Hay algo llamativo en este intento de conservar información lingüística. Retoma lo más clásico, tanto en “hardware” como en “software”, usando como soporte la consistencia sólida del níquel y sustituyendo el habitual lenguaje binario por los signos reales utilizados en cada lengua, mediante una grabación analógica. Un número de copias elevado facilitará sin duda la permanencia de, al menos, algún disco por muchos siglos.

El proyecto persigue conservar lo que presumiblemente se perderá rápidamente y es a la vez una llamada de atención al mantenimiento de la diversidad lingüística. 

En un tiempo en que parece que no podemos vivir sin informática, no es malo recordar la corta vida de los materiales que la sostienen, incluyendo los soportes de memoria física. Nadie puede hacer nada con un disco flexible de 8”. ¿Servirá para algo un “pendrive” dentro de diez años? ¿y un DVD? Pero también la propia forma de entenderse con los ordenadores es olvidadiza. No son lejanos los años en que se impartían cursos de Fortran IV o en los que se anunciaban academias prestas a enseñar el “lenguaje del futuro”, el Basic. Lo más novedoso y aparentemente universal, el lenguaje de ordenador, y las aplicaciones que permite, parecen lo lo más efímero. 
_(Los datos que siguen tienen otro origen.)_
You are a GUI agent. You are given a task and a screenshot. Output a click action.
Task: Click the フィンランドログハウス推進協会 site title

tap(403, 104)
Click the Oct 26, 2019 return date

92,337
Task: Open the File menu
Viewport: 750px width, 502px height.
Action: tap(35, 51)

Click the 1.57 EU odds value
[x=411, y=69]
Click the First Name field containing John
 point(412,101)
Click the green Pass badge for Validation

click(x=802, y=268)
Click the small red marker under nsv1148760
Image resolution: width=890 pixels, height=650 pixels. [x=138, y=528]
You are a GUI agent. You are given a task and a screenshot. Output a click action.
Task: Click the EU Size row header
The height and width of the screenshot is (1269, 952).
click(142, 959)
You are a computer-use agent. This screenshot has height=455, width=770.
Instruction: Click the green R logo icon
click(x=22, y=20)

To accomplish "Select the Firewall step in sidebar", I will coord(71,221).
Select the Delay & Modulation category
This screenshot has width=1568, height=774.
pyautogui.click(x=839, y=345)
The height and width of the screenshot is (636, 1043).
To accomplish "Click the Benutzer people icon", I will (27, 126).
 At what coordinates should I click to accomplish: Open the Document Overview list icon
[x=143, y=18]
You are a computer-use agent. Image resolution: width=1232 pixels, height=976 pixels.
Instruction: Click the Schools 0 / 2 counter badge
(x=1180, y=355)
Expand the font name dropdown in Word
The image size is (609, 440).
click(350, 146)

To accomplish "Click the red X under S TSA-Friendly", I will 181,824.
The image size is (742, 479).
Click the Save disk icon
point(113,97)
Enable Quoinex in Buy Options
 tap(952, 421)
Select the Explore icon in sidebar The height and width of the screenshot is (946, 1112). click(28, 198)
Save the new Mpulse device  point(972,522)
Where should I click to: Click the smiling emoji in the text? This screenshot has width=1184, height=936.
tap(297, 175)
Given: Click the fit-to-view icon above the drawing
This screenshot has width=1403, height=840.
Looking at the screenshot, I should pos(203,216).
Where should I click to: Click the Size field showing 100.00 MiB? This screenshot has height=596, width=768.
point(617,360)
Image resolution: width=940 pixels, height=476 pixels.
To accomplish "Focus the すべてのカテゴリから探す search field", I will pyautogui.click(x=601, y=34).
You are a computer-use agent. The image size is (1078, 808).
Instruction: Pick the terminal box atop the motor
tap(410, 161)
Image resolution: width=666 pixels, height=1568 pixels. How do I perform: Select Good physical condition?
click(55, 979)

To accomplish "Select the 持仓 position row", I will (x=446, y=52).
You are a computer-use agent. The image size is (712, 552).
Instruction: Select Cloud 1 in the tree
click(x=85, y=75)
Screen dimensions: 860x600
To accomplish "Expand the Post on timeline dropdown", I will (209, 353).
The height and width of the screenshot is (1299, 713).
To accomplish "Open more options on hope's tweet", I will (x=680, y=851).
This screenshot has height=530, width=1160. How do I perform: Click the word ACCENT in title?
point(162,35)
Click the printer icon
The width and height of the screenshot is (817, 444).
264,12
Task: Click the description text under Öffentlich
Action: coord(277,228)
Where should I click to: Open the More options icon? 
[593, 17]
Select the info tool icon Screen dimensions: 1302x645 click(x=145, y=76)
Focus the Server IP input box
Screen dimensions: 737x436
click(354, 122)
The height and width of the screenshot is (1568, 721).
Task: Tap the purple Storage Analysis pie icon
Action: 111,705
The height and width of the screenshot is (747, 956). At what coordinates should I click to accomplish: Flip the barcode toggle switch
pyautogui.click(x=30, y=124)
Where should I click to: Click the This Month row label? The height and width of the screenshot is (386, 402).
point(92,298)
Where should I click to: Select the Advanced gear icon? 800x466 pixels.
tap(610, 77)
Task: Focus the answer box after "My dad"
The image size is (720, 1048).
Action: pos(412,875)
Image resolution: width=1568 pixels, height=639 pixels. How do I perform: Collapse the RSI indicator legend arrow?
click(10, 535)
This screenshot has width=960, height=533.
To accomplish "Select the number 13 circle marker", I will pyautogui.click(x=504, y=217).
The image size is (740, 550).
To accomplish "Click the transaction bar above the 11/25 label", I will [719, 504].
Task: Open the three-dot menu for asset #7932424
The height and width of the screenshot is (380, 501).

La intensa globalización facilitada por los sistemas de comunicación digitales es lesiva para la diversidad de lenguas, al favorecer la existencia de una lingua franca deteriorada a su vez, con un vocabulario muy restringido y una ortografía cada vez más ignorada. En España hemos asistido incluso a políticas activas en la destrucción de lenguas propias sin que ello lograra el supuesto beneficio de que nuestros jóvenes se expresen mejor en inglés. Más que hacia una lingua franca caminamos hacia una pobre neolengua infantiloide. Sabido es que cuantas mayores posibilidades de comunicación existen, menos comunicación real se da, lo que sugiere que un avance técnico como el que suponen los “smartphones” pudiera ser, en realidad, el peor ataque a lo que nos hace humanos: ser hablantes.

Si la tecnología sostiene un empobrecimiento cultural masivo, las políticas educativas inspiradas por el plan Bolonia parecen facilitarlo, haciendo del lenguaje (incluso del matemático) mera herramienta de servidumbre tecno-científica. Por ello, frente a la deshumanización cientificista se hace preciso recuperar el valor real de la ciencia misma, que sólo puede darse en un contexto humanístico. No es descartable que la buena ciencia (no la mera obsesión febril por publicar en revistas científicas) sólo pueda construirse si se retorna a los clásicos y se prioriza en la enseñanza básica y secundaria el estudio de las llamadas lenguas muertas, que nunca lo han estado propiamente.